TP53-mutant disease: BOVen
Patients with TP53-mutant MCL constitute a high-risk subset that shows poor survival when treated with intensive chemoimmunotherapy . Given the lack of a standard frontline regimen, the combination of zanubrutinib, obinutuzumab, and venetoclax (BOVen) was hypothesized to be well tolerated and efficacious in this setting. It has already been demonstrated that the combination of a BTK inhibitor with a BCL2 inhibitor is synergistic and active in relapsed/refractory MCL, including patients with TP53 mutation . Ibrutinib, obinutuzumab, and venetoclax has given rise to high response rates in relapsed and untreated MCL .
The preliminary analysis of a multicenter, investigator-initiated phase II study presented at ASH 2021 by Kumar et al. showed promising efficacy and good tolerability of BOVen in 17 patients with previously untreated MCL and TP53 mutation . Fourteen patients were evaluable for efficacy. After a median follow-up of 4 months, the ORR was 86 %, with a CR rate of 64 %. At cycle 3, peripheral blood flow cytometry became negative in all patients. Grade ≥ 3 AEs occurred in 11 %. Serious AEs included grade 3 lung infection, grade 4 tumor lysis syndrome, and grade 1 non-neutropenic fever. No events resulted in drug discontinuation. Longer follow-up is required to further assess the outcomes over time.
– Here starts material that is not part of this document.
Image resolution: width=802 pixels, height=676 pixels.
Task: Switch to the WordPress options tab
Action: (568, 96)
Step-up dosing of glofitamab
The bispecific antibody glofitamab redirects T cells to eliminate malignant B cells by targeting both CD20 and CD3 . Glofitamab has shown promising efficacy and manageable safety as monotherapy and in combination with obinutuzumab in patients with heavily pretreated relapsed/refractory B-NHL [9, 10]. Obinutuzumab pretreatment and/or cycle 1 step-up dosing enabled effective mitigation of cytokine release syndrome (CRS). At ASH 2021, Phillips et al. reported data on obinutuzumab followed by glofitamab monotherapy in patients with relapsed/refractory MCL who were treated in the phase I dose escalation setting . The study contained 3 arms. Glofitamab was assessed with fixed dosing after obinutuzumab 1,000 (n = 3), and with step-up dosing over 12 cycles (2.5 mg up to 30 mg) after obinutuzumab administered at doses of either 1,000 mg (n = 7) or 2,000 mg (n = 19) (Figure 2).
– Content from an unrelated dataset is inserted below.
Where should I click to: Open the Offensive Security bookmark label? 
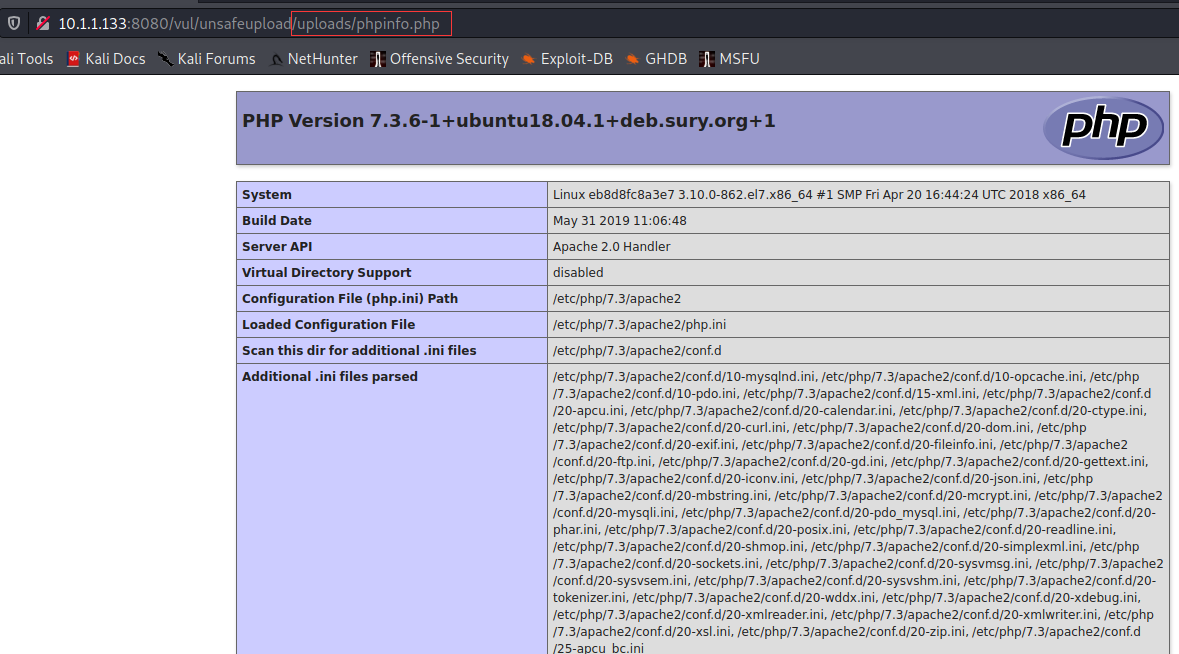click(x=449, y=59)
This approach gave rise to high response rates, with activity observed across the dosing regimens. For fixed dosing of glofitamab after obinutuzumab 1,000 mg, responses occurred in 67 %, and for step-up dosing after obinutuzumab 1,000 mg and 2,000 mg, this was 71 % and 91 %, respectively. Prior BTK inhibitor therapy did not affect the results; response rates in patients with and without prior BTK inhibition amounted to 83 % and 75 %, respectively. Overall, 81 % of patients in the entire group responded, and complete metabolic responses arose in 67 %. At the time of the data cutoff, most patients had ongoing responses, and 85.7 % of those with a CR remained in remission.
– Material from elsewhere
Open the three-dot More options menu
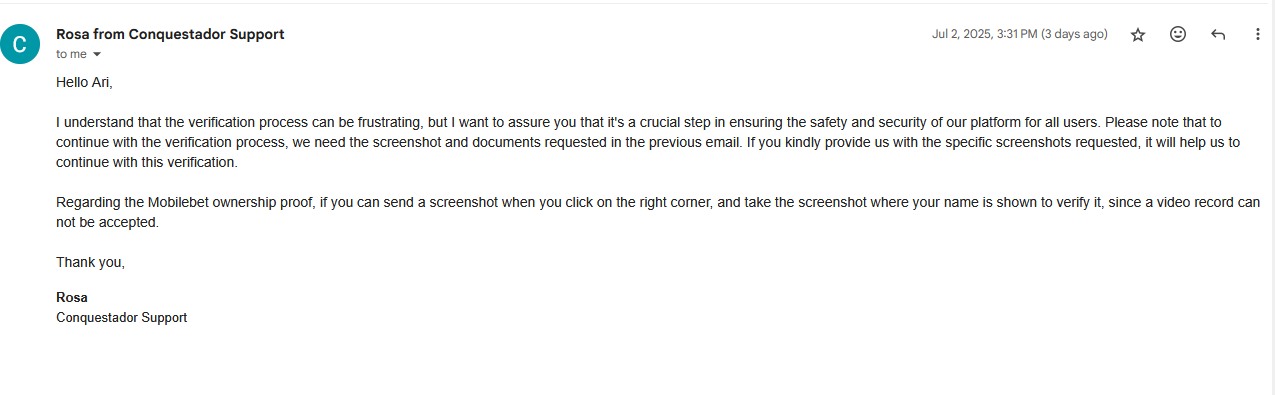This screenshot has height=395, width=1275. pyautogui.click(x=1258, y=34)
The treatment demonstrated favorable safety. Glofitamab-related grade 3/4 AEs occurred in 24.1 % of all patients. No fatal AEs or AEs leading to treatment discontinuation were reported. CRS represented the most common all-grade AE (58.6 %). Most CRS events were observed during cycle 1, were grade 1 or 2, and resolved. Immune effector cell-associated neurotoxicity syndrome (ICANS) grade 1 emerged in one patient (3.4 %) in the 1.000 mg obinutuzumab plus glofitamab step-up dosing cohort. No grade ≥ 2 ICANS or grade ≥ 3 tumor flare events were noted.
The authors pointed out that these results support a future confirmatory trial. Glofitamab, which is a fixed-duration regimen with off-the-shelf availability, continues to be evaluated in patients with relapsed/refractory MCL after BTK inhibitor treatment.